→ **WORK TO COMPLETE**
Give back exactly the lines from the one that includes "Given: Open account #29243 link" to the last line below, both included, and no further lines.

---- GIVEN ENTRIES

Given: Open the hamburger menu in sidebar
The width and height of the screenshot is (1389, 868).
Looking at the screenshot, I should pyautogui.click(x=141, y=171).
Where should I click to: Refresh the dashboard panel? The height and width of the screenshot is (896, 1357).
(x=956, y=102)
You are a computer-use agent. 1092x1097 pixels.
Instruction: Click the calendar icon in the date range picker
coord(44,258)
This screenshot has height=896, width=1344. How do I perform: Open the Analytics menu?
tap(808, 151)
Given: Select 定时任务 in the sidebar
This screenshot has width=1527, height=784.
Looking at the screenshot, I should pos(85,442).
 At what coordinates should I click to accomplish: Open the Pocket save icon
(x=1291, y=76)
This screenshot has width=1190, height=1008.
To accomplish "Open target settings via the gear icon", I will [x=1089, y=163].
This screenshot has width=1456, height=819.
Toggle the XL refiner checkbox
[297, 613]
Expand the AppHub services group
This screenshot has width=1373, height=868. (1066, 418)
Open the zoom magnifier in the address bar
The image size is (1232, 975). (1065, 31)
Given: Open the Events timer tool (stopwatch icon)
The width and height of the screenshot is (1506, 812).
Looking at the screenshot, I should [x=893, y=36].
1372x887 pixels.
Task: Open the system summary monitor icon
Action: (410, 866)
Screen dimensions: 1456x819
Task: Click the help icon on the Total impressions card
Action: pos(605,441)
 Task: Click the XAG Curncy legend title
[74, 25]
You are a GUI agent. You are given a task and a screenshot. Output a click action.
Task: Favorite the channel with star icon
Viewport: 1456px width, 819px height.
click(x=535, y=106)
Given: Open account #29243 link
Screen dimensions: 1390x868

--------

→ **RESULT FOR THIS EXERCISE**
Given: Open account #29243 link
Screen dimensions: 1390x868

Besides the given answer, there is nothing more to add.